*TASK DIRECTIONS*.
What follows is a set of records, each of which is to be written out exactly.

* * * * *

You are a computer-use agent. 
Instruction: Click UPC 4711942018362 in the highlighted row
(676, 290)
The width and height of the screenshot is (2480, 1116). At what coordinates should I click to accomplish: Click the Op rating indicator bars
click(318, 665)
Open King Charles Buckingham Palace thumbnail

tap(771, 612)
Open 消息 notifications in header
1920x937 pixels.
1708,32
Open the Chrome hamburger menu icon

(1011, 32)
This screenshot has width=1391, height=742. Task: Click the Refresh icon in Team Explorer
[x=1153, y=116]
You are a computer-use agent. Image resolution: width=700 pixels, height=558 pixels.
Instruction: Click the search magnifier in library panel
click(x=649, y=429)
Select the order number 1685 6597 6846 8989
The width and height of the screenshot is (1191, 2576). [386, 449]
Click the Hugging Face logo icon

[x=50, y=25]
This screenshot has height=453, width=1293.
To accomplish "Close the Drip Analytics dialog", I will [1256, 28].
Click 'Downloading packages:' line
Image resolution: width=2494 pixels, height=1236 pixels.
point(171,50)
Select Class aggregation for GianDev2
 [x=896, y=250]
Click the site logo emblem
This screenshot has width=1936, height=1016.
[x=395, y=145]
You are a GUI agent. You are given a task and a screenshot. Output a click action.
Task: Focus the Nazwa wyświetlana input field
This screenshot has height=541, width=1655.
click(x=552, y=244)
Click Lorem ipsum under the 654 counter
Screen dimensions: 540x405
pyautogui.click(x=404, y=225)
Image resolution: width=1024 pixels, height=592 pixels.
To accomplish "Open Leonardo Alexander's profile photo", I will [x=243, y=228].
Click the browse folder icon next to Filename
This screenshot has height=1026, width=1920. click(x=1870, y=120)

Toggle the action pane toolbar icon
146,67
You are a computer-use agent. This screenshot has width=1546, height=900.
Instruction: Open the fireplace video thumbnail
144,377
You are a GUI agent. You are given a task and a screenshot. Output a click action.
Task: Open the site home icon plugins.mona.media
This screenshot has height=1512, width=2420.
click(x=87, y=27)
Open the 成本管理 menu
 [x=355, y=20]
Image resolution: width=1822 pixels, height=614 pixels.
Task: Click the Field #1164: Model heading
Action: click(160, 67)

* * * * *

*SOLVED PROBLEM*.
You are a computer-use agent. 
Instruction: Click UPC 4711942018362 in the highlighted row
(676, 290)
The width and height of the screenshot is (2480, 1116). At what coordinates should I click to accomplish: Click the Op rating indicator bars
click(318, 665)
Open King Charles Buckingham Palace thumbnail

tap(771, 612)
Open 消息 notifications in header
1920x937 pixels.
1708,32
Open the Chrome hamburger menu icon

(1011, 32)
This screenshot has width=1391, height=742. Task: Click the Refresh icon in Team Explorer
[x=1153, y=116]
You are a computer-use agent. Image resolution: width=700 pixels, height=558 pixels.
Instruction: Click the search magnifier in library panel
click(x=649, y=429)
Select the order number 1685 6597 6846 8989
The width and height of the screenshot is (1191, 2576). [386, 449]
Click the Hugging Face logo icon

[x=50, y=25]
This screenshot has height=453, width=1293.
To accomplish "Close the Drip Analytics dialog", I will [1256, 28].
Click 'Downloading packages:' line
Image resolution: width=2494 pixels, height=1236 pixels.
point(171,50)
Select Class aggregation for GianDev2
 [x=896, y=250]
Click the site logo emblem
This screenshot has width=1936, height=1016.
[x=395, y=145]
You are a GUI agent. You are given a task and a screenshot. Output a click action.
Task: Focus the Nazwa wyświetlana input field
This screenshot has height=541, width=1655.
click(x=552, y=244)
Click Lorem ipsum under the 654 counter
Screen dimensions: 540x405
pyautogui.click(x=404, y=225)
Image resolution: width=1024 pixels, height=592 pixels.
To accomplish "Open Leonardo Alexander's profile photo", I will [x=243, y=228].
Click the browse folder icon next to Filename
This screenshot has height=1026, width=1920. click(x=1870, y=120)

Toggle the action pane toolbar icon
146,67
You are a computer-use agent. This screenshot has width=1546, height=900.
Instruction: Open the fireplace video thumbnail
144,377
You are a GUI agent. You are given a task and a screenshot. Output a click action.
Task: Open the site home icon plugins.mona.media
This screenshot has height=1512, width=2420.
click(x=87, y=27)
Open the 成本管理 menu
 [x=355, y=20]
Image resolution: width=1822 pixels, height=614 pixels.
Task: Click the Field #1164: Model heading
Action: click(160, 67)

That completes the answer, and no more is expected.